Rory Collins

Rory Collins is an epidemiologist who studies how to prevent and treat cardiovascular disease in large population-based studies. He trained in Medicine at St Thomas’s Hospital Medical School, London University, and Statistics at George Washington and Oxford Universities.

During the 1980s and early 1990s, Rory coordinated the ISIS “mega-trials” of the emergency treatment of heart attacks involving more than 130,00 patients. These trials showed that clot-dissolving and clot-preventing treatment could more than halve mortality, and these treatments rapidly became part of routine care (and paved the way for non-pharmaceutical approaches to opening coronary arteries).

Since the early 1990s, he has been involved in conducting large-scale randomized trials of the effects of modifying blood levels of cholesterol. For example, the 20,000 patient Heart Protection Study that he led showed that lowering LDL-cholesterol with statin therapy safely reduces the risk of death and disability from heart attacks and strokes among a much wider range of people than previously thought to benefit from such treatment. As a consequence, statin therapy is now used extensively worldwide.

He became Principal Investigator of the UK Biobank study in September 2005. Involving 500,000 participants, it is the largest deeply characterised prospective epidemiological study of disease in the world, and is being made available for any type of health-related research by researchers worldwide.

Rory is the Head of the Nuffield Department of Population Health at the University of Oxford. He was knighted for services to Science in 2011 and was elected to the UK Royal Society in 2015. He was awarded the UK Medical Research Council’s 2020 Millennium Medal for his national and international contributions to both cardiovascular disease and UK Biobank.

Task to complete:
Transcribe the stretch of the Rory Collins biography from "Rory Collins is" through "and Oxford Universities.", keeping every word and mark unchanged.

Source data:

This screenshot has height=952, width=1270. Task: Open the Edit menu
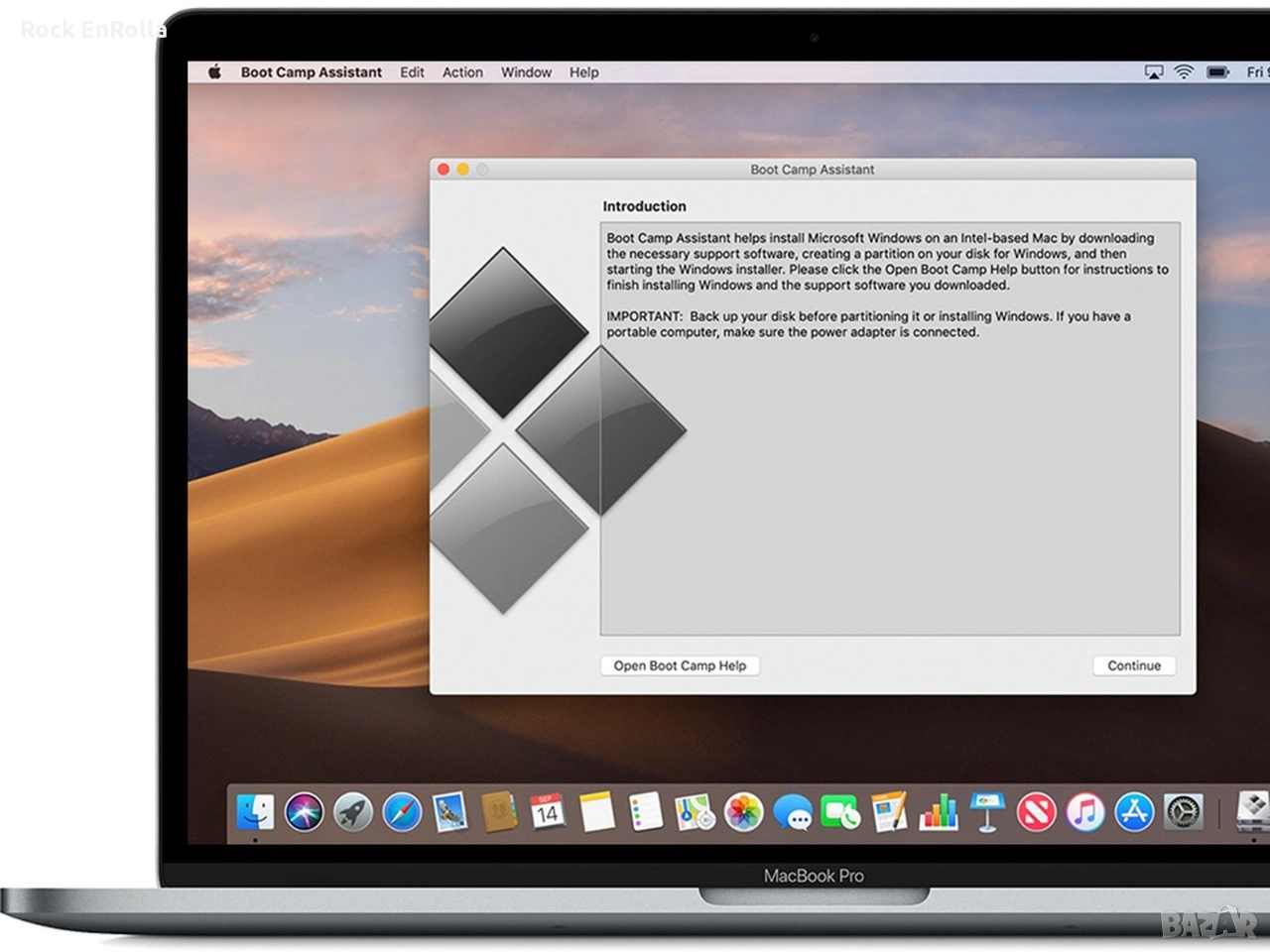(412, 72)
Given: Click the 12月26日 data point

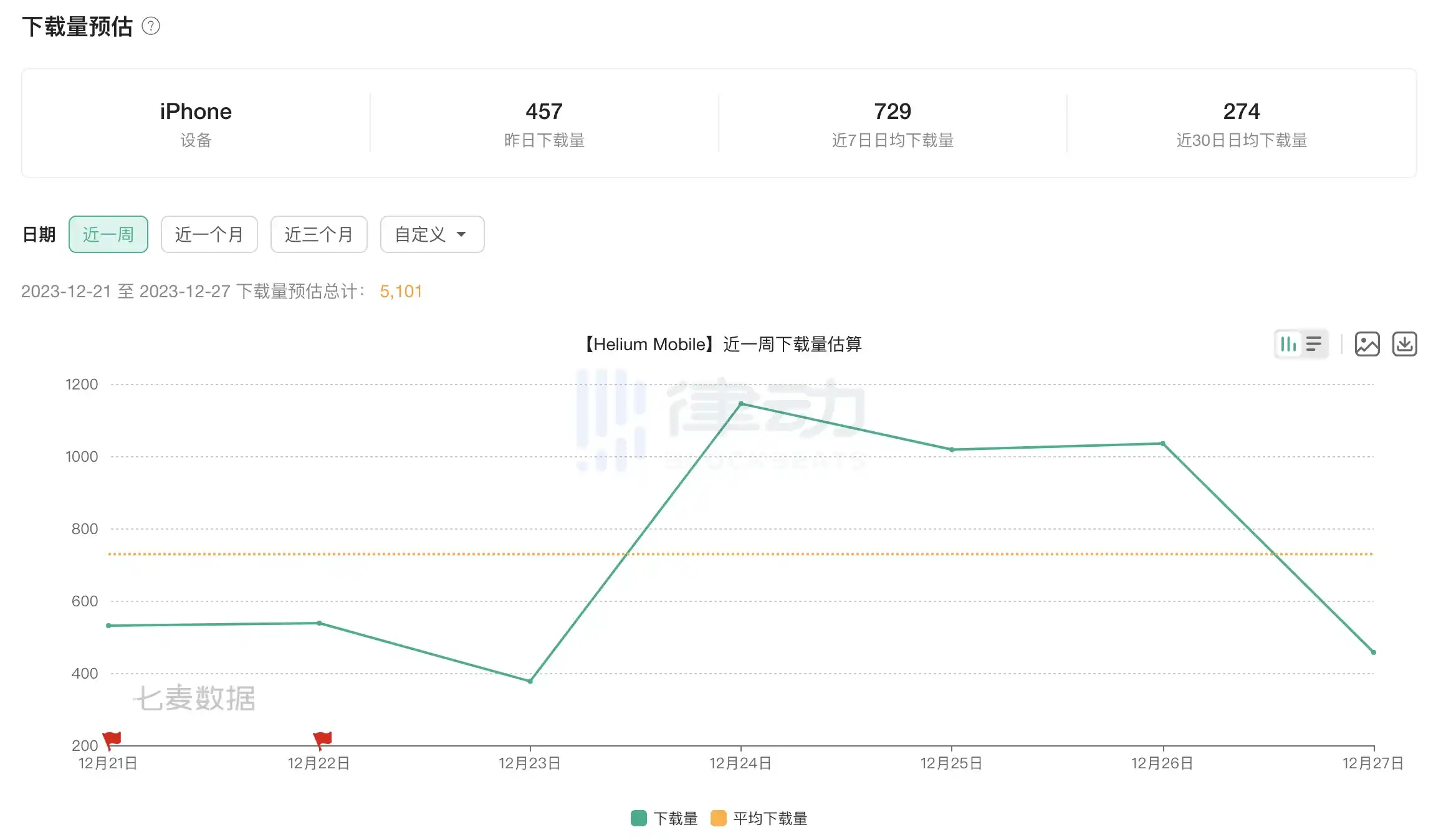Looking at the screenshot, I should tap(1162, 444).
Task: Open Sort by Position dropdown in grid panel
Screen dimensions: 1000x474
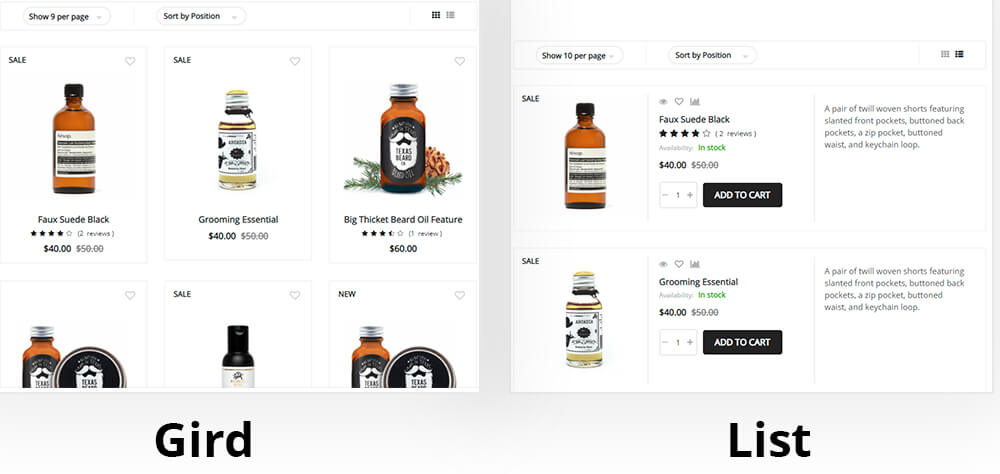Action: [x=201, y=17]
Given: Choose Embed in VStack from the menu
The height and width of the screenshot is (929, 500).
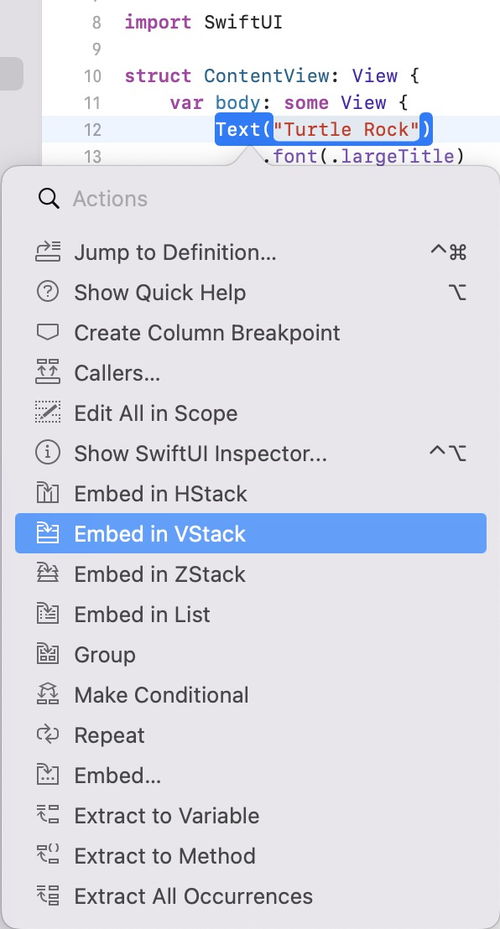Looking at the screenshot, I should pos(251,533).
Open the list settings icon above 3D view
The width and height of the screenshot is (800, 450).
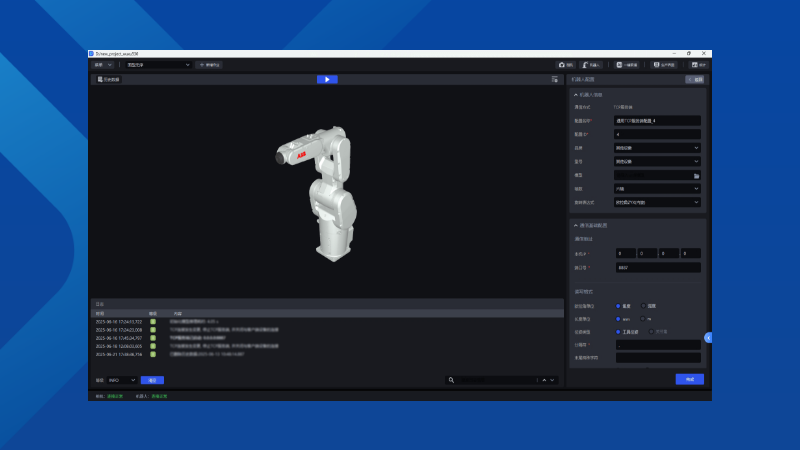pos(555,79)
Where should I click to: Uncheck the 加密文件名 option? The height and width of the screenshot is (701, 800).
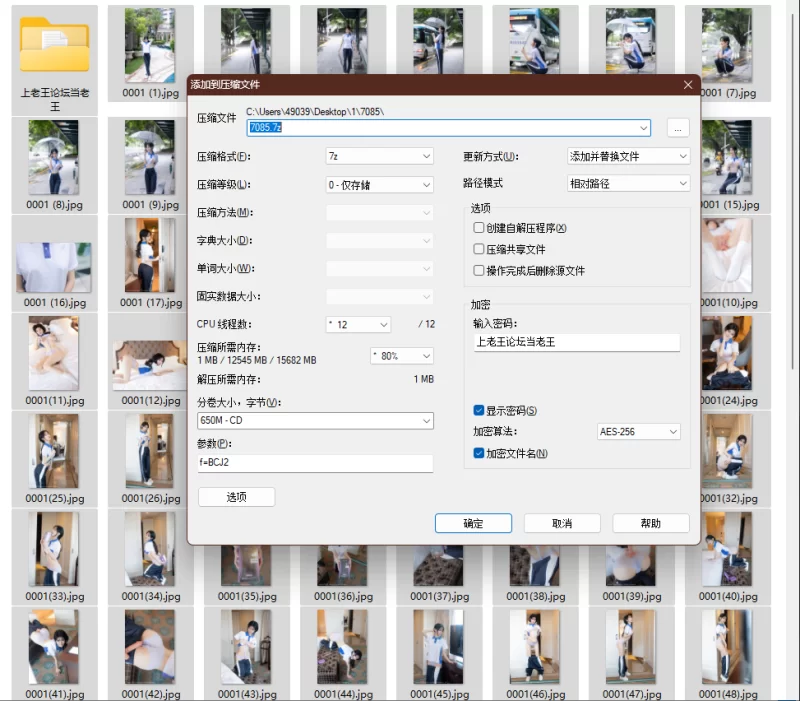tap(479, 453)
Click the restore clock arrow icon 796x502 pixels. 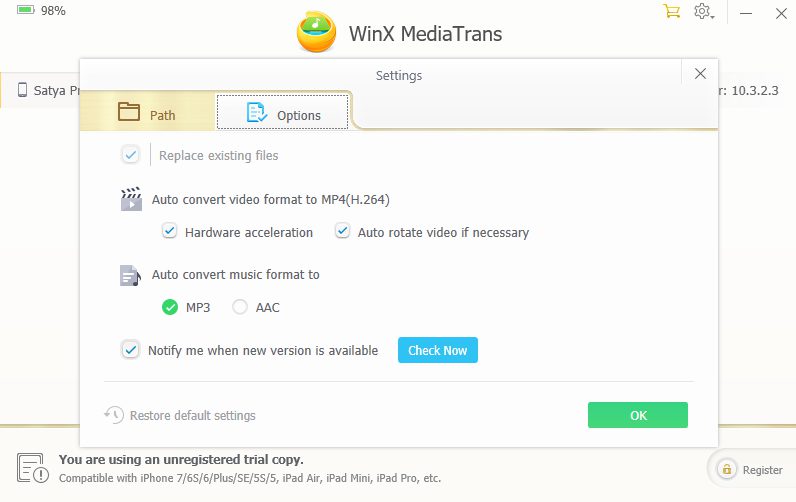pyautogui.click(x=114, y=415)
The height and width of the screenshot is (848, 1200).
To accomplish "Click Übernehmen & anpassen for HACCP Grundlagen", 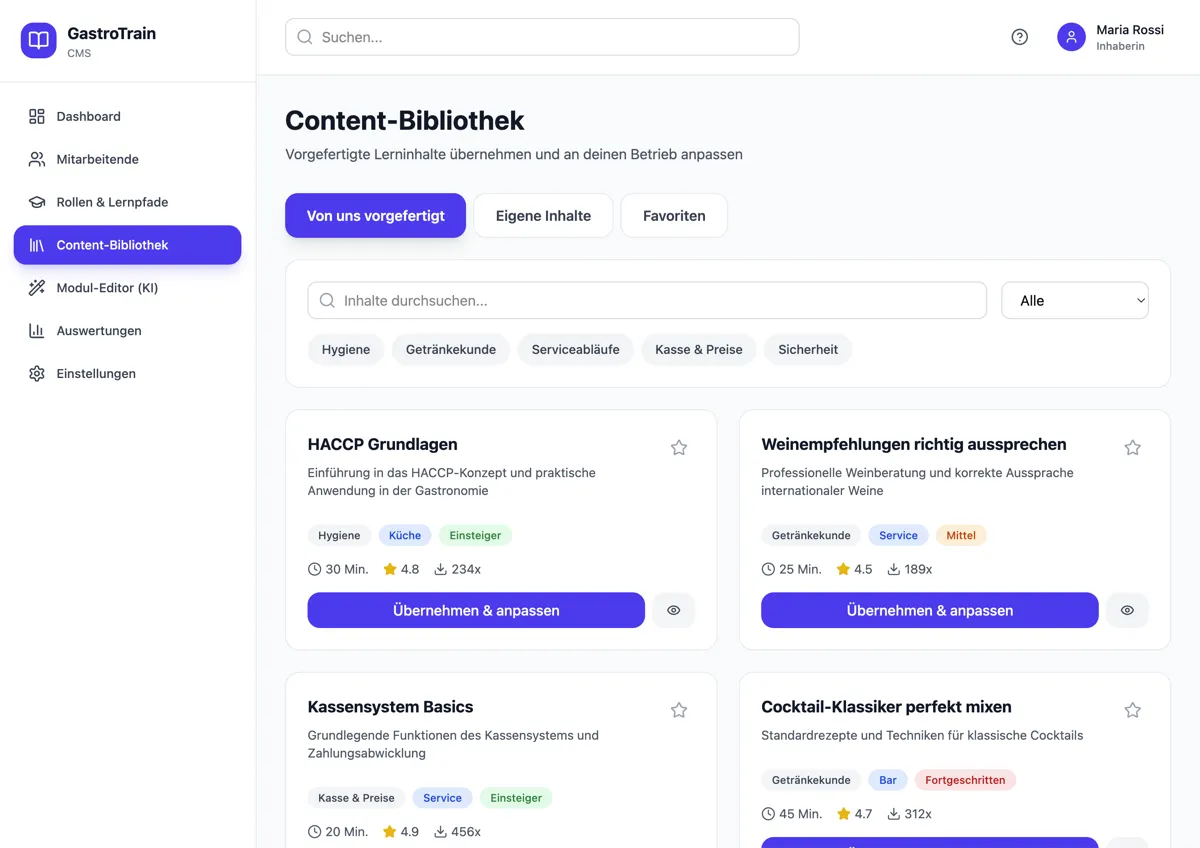I will [476, 610].
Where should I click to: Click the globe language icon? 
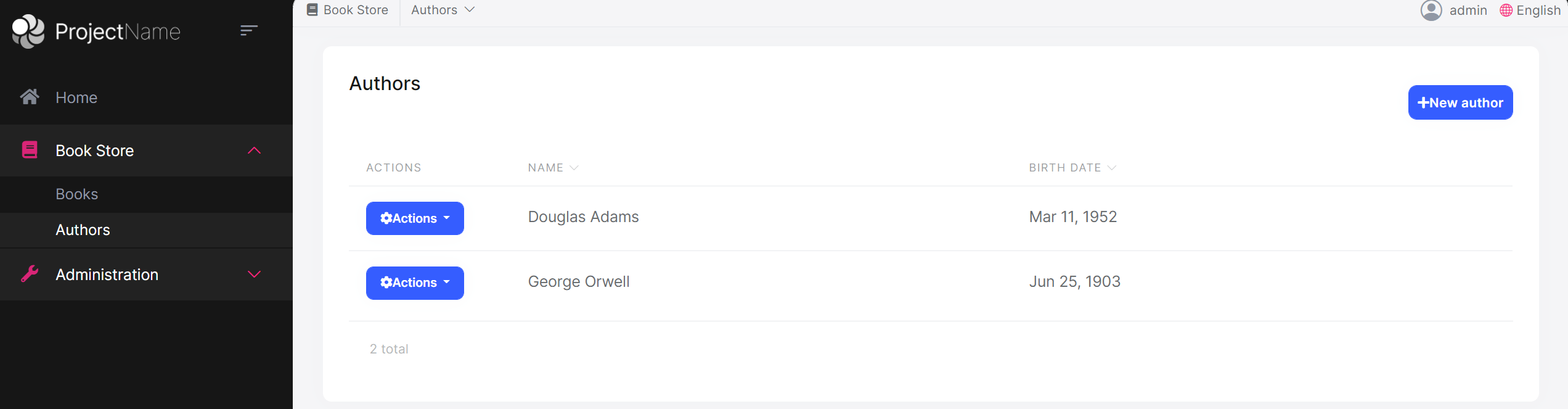[x=1506, y=10]
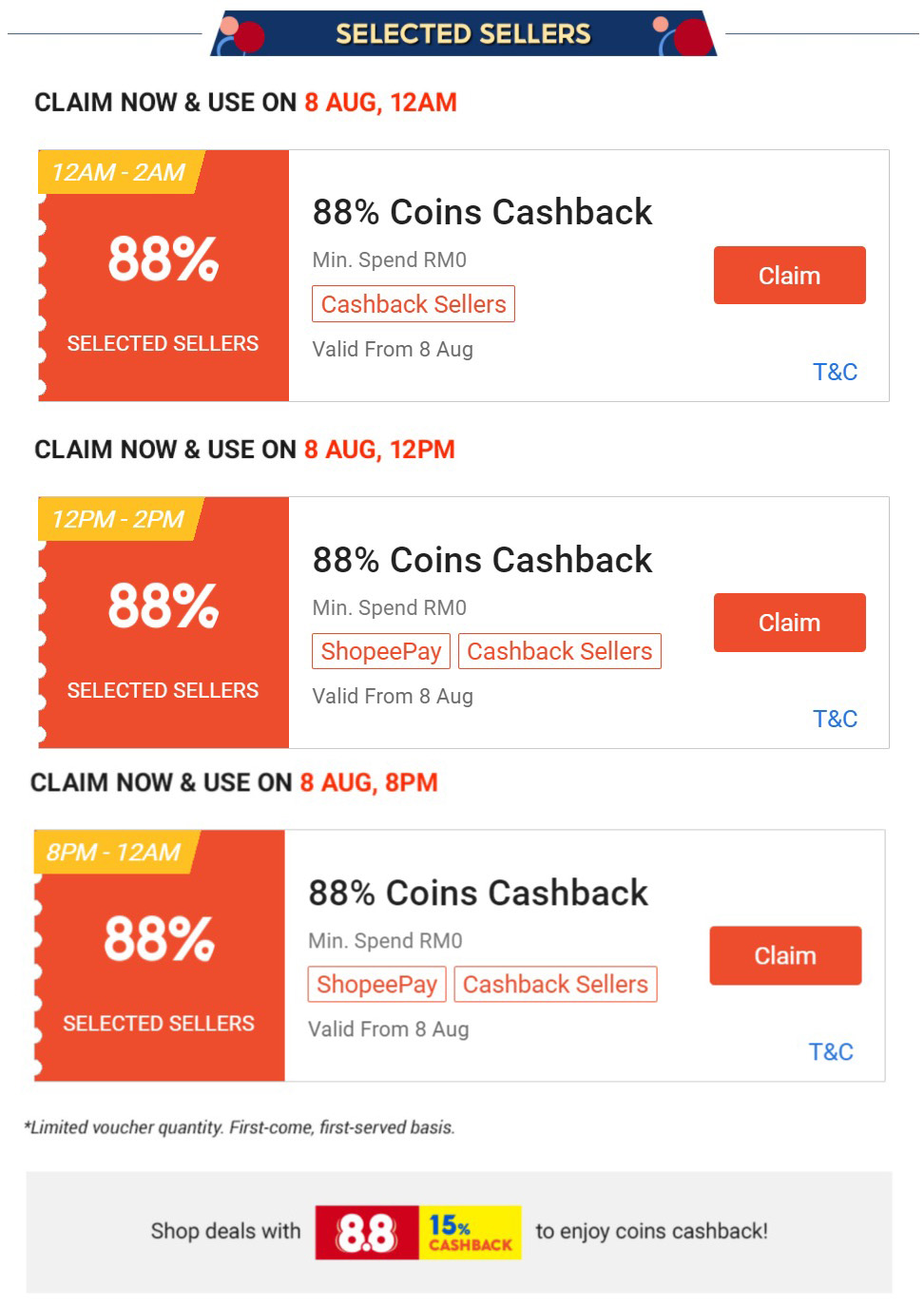Click the 88% text on the 12AM - 2AM voucher

164,259
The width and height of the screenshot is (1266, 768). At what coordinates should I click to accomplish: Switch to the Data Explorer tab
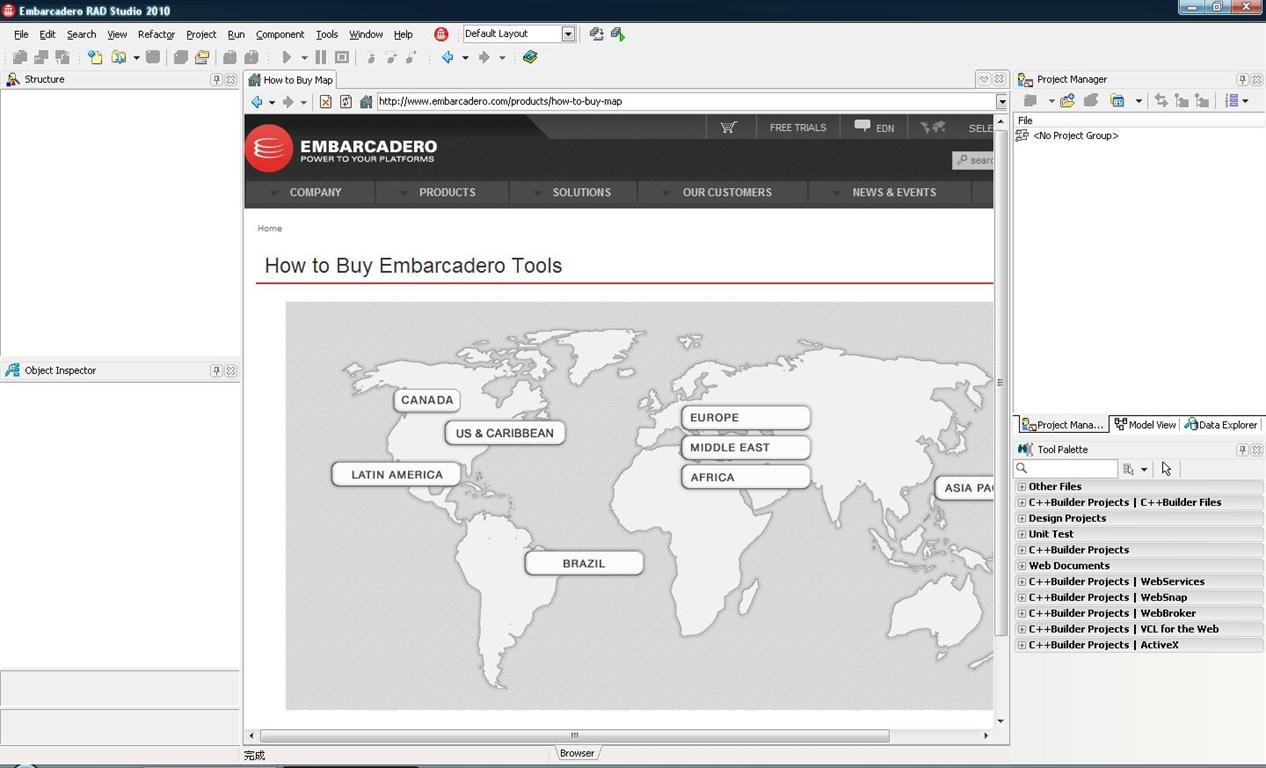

Answer to this exercise:
Rory Collins is an epidemiologist who studies how to prevent and treat cardiovascular disease in large population-based studies. He trained in Medicine at St Thomas’s Hospital Medical School, London University, and Statistics at George Washington and Oxford Universities.